Given problem: Count the lines in the data below that contain the string "icon". Reply with the number alone.

Items stored from a collection:
--- Begin ---

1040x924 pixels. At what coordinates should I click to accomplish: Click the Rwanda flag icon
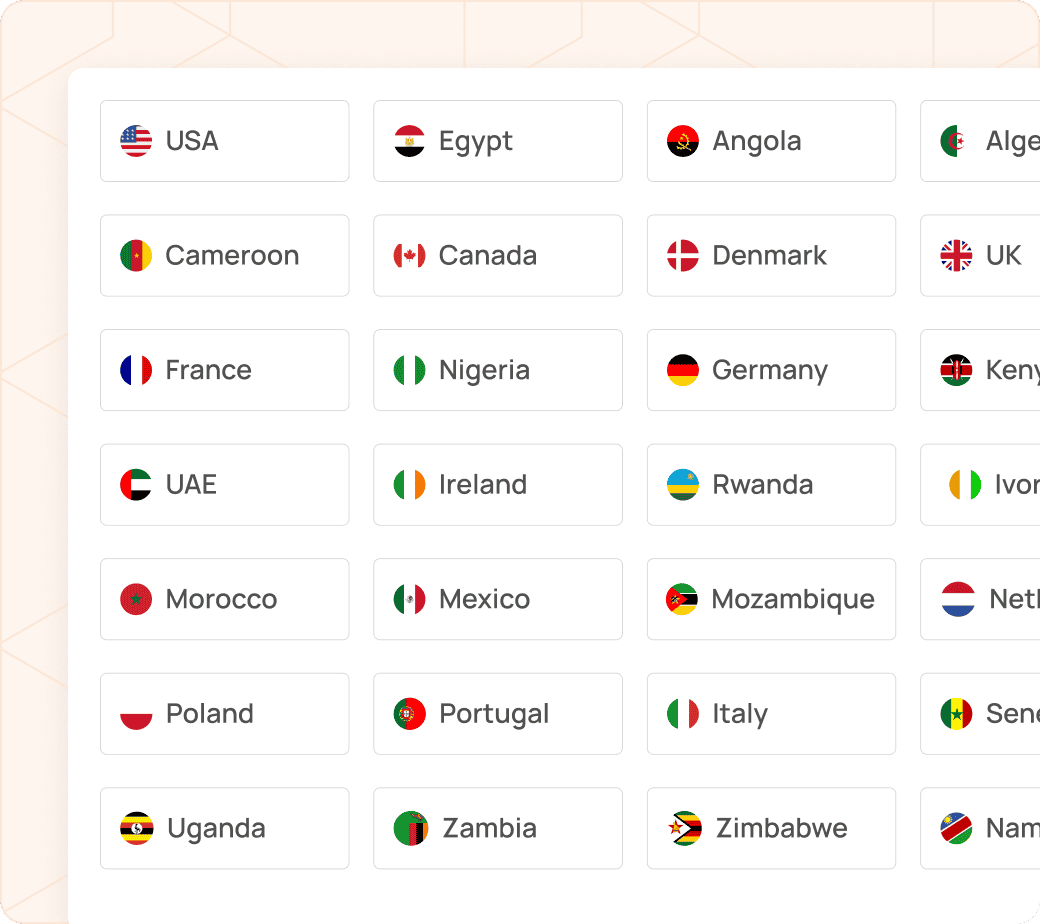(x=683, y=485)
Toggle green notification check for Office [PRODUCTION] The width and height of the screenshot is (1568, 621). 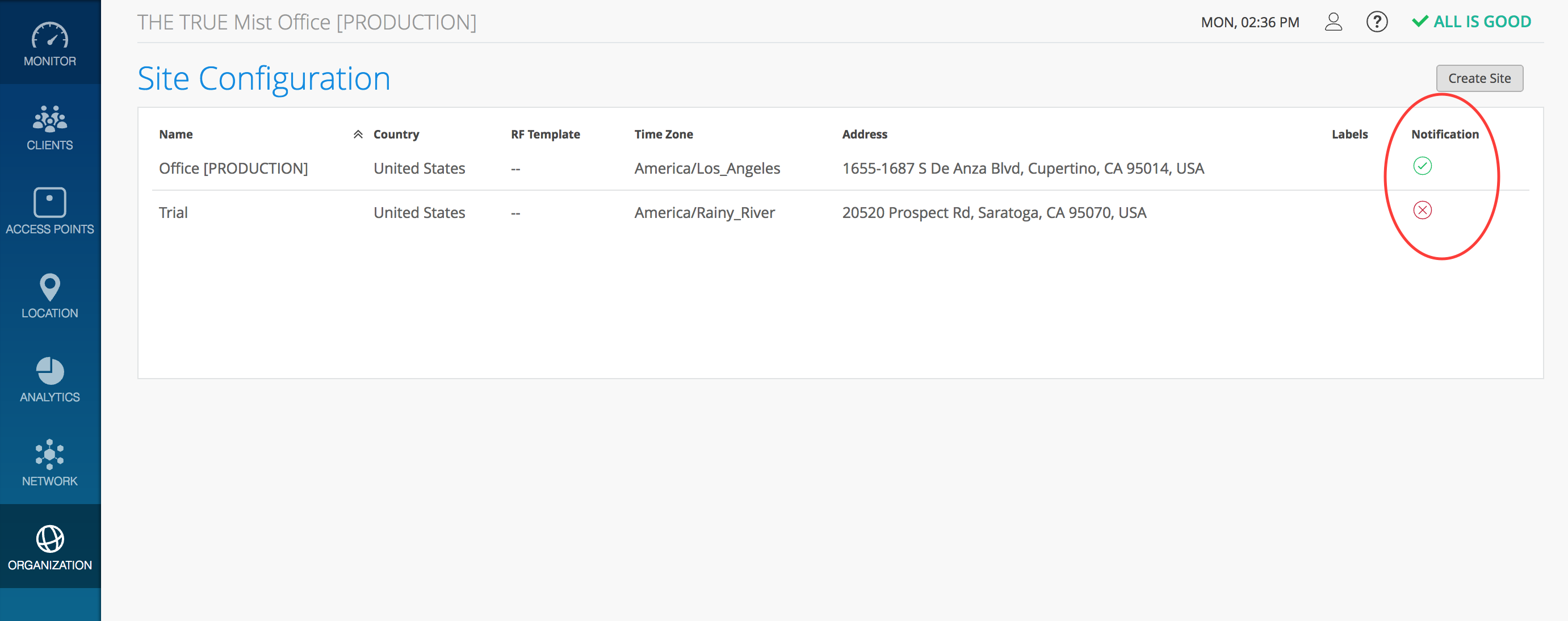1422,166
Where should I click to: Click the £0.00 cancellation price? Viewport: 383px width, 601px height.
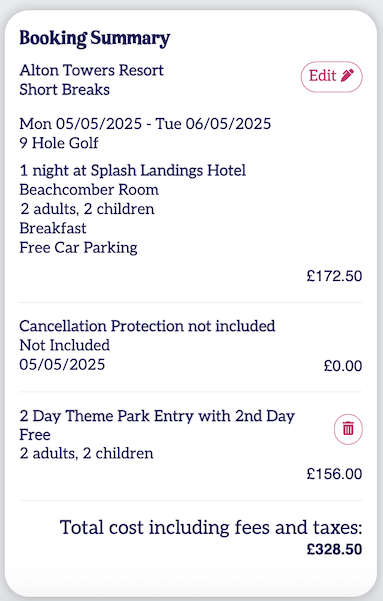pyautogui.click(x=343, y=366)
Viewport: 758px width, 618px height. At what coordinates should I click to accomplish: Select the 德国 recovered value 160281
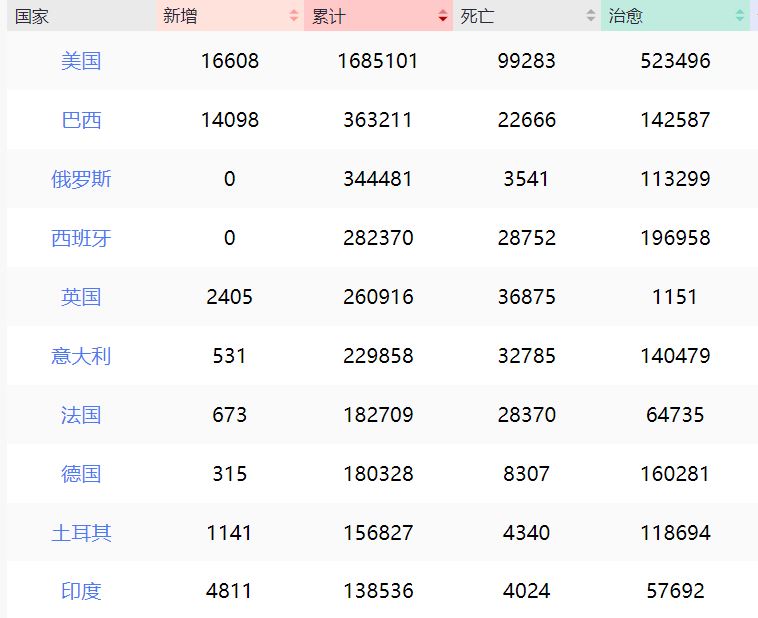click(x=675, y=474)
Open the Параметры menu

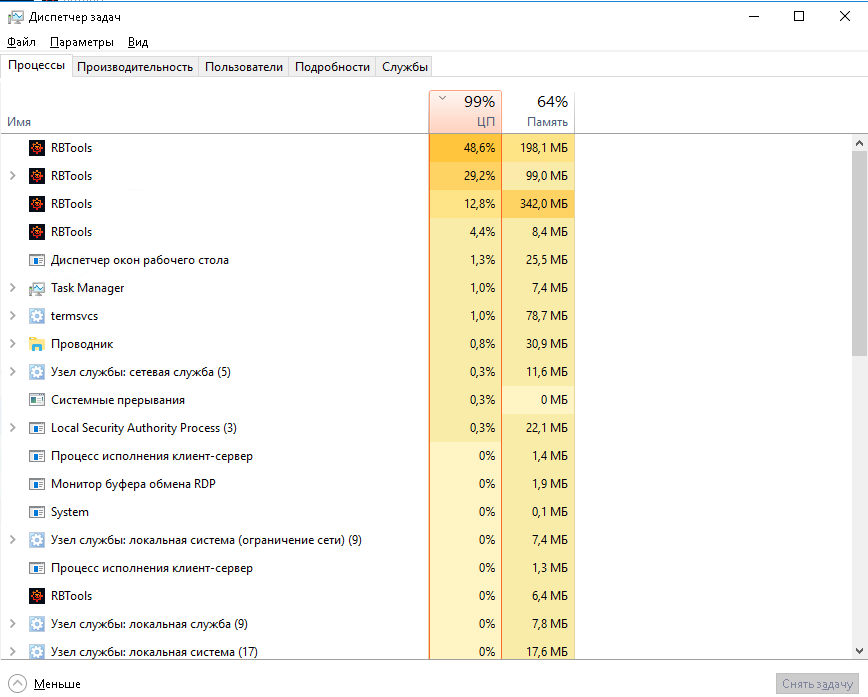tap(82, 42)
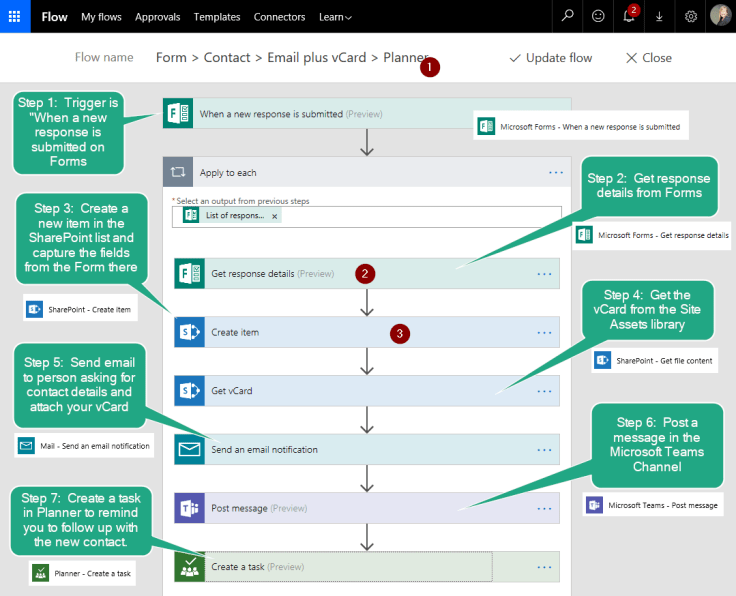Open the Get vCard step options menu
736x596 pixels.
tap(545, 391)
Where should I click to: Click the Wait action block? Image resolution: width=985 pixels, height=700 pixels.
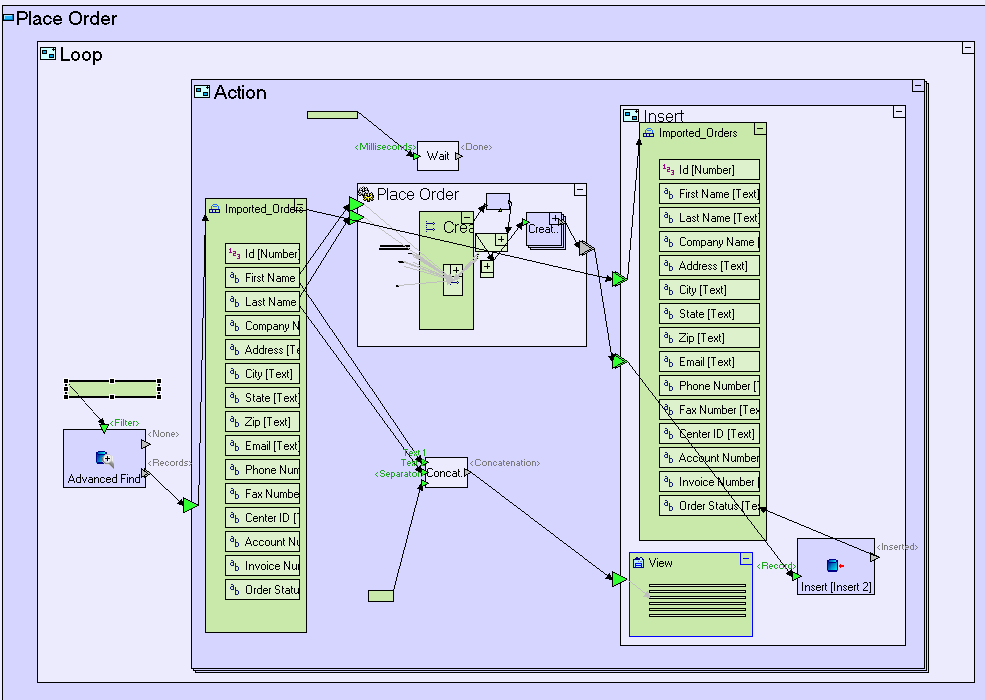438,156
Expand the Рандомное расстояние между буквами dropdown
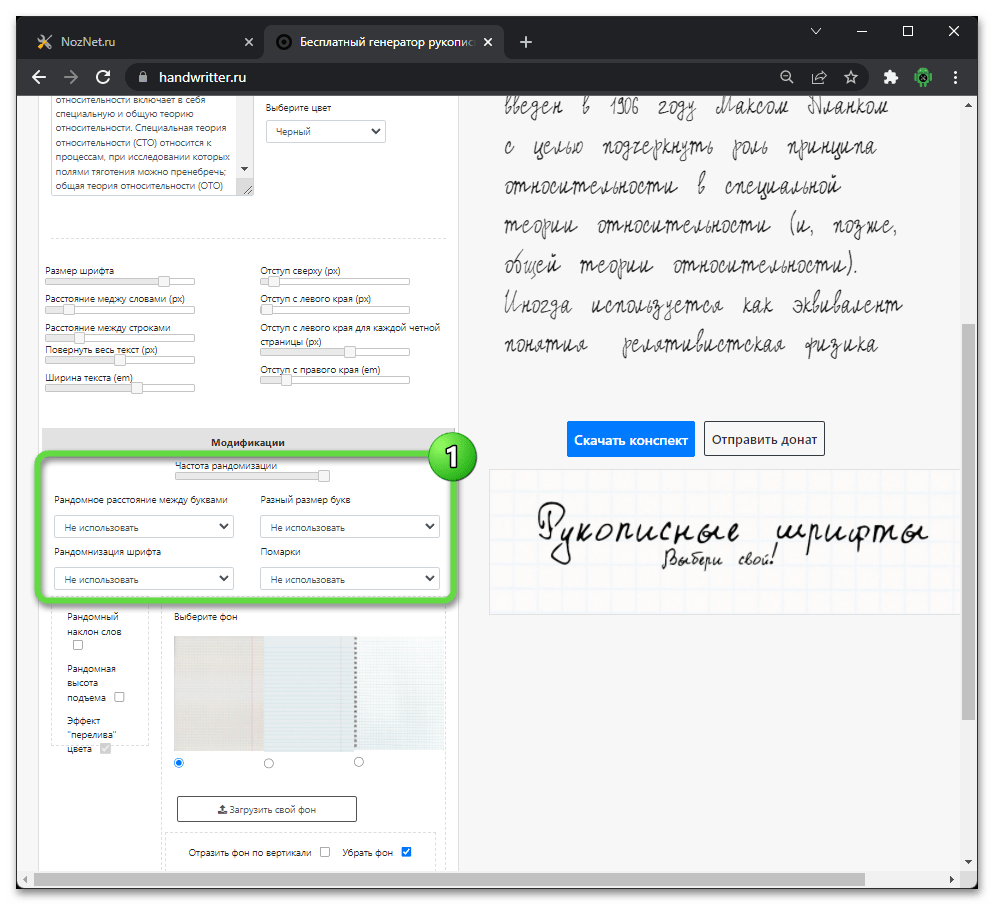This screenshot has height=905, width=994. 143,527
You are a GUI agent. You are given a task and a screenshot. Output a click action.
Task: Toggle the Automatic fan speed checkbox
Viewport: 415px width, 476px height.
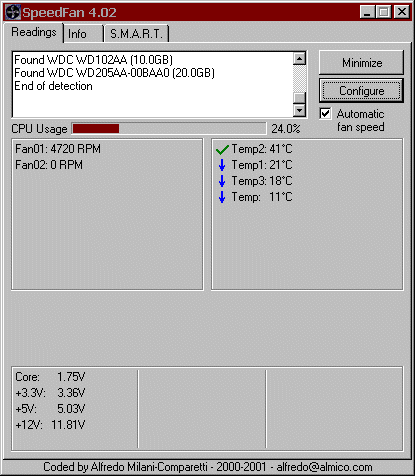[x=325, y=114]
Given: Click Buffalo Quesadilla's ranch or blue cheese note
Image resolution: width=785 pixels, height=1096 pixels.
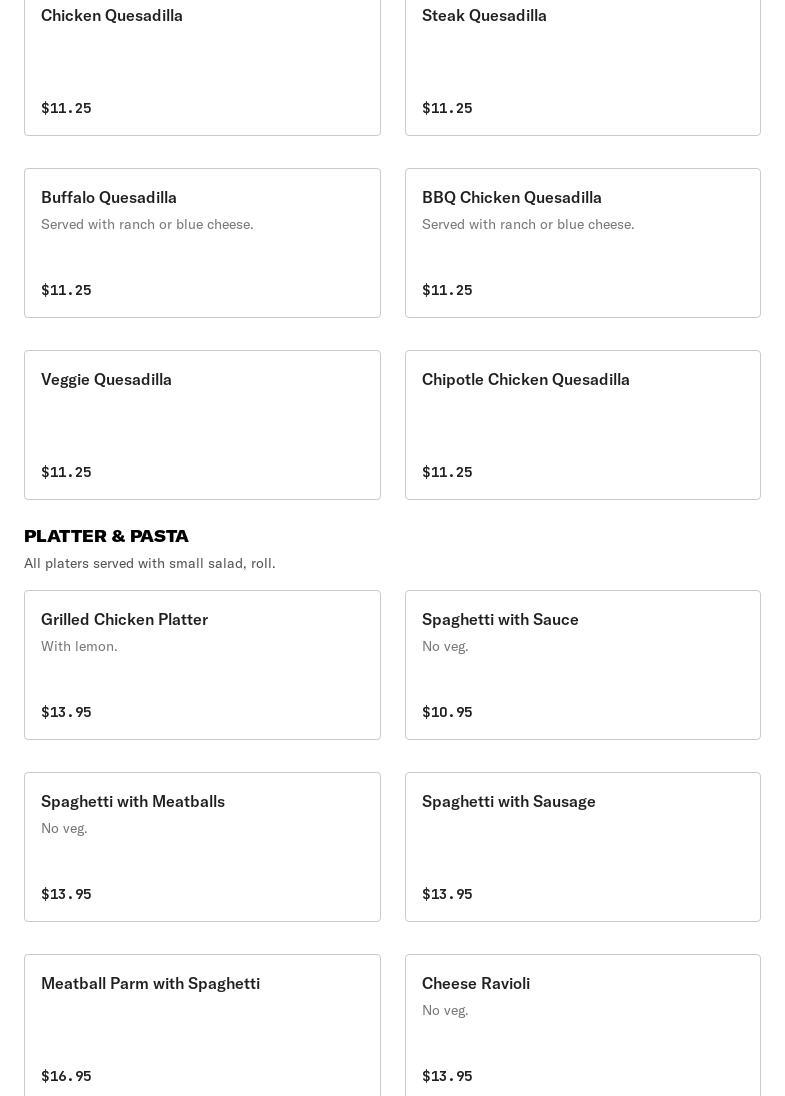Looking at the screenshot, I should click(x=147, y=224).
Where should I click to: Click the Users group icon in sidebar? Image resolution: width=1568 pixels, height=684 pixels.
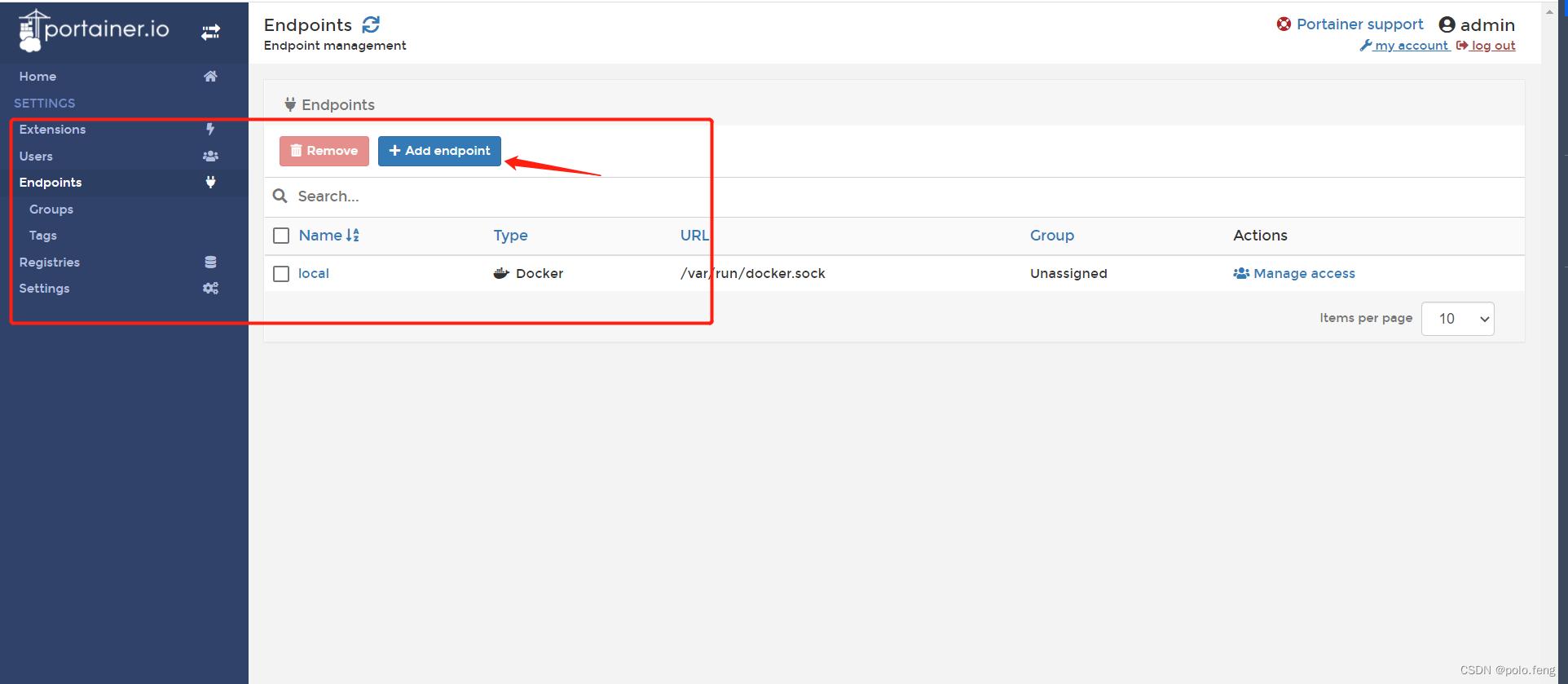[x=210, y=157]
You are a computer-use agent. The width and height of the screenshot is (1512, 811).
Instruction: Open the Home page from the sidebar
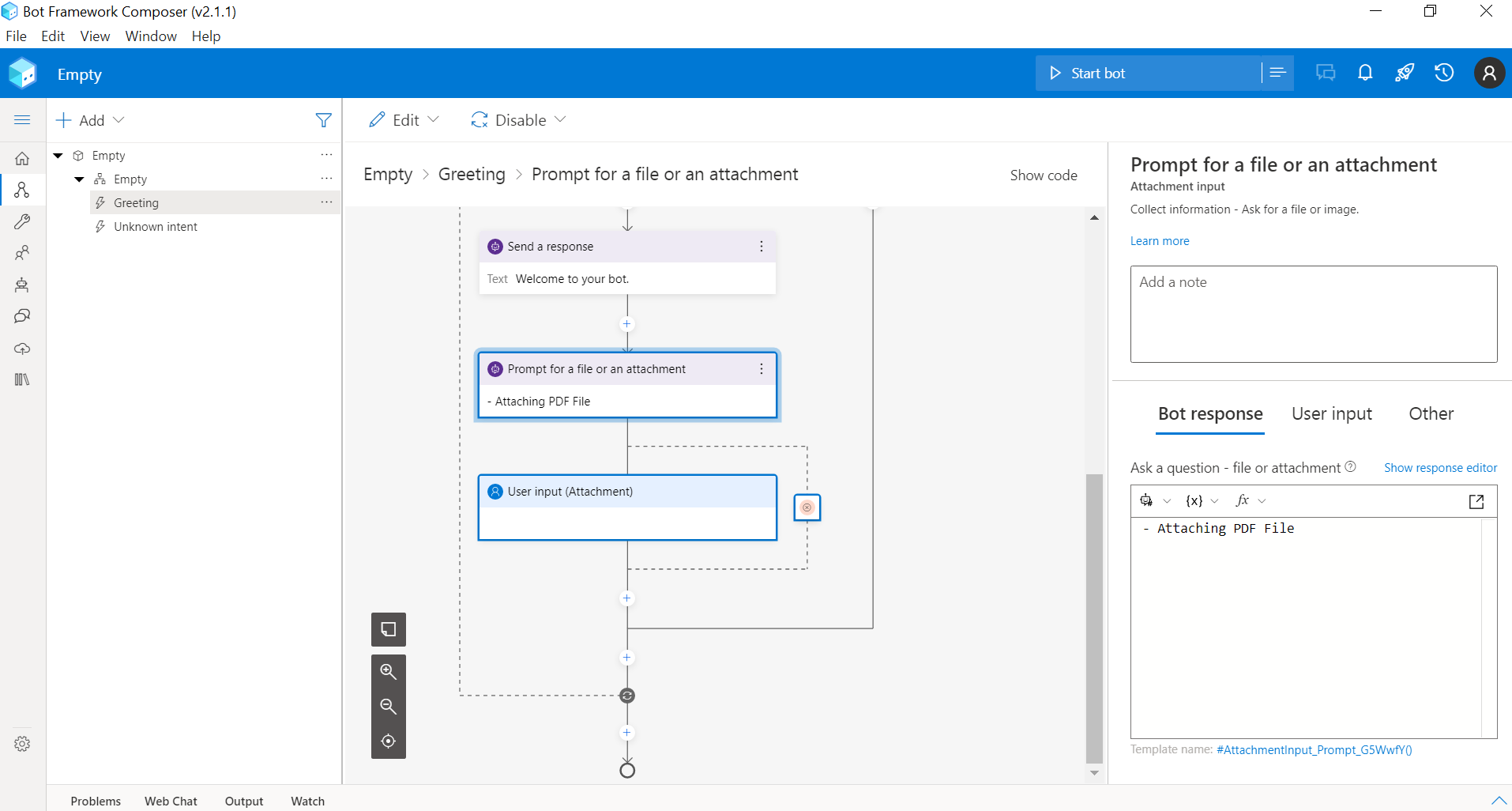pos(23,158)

--- End ---

The reply: 2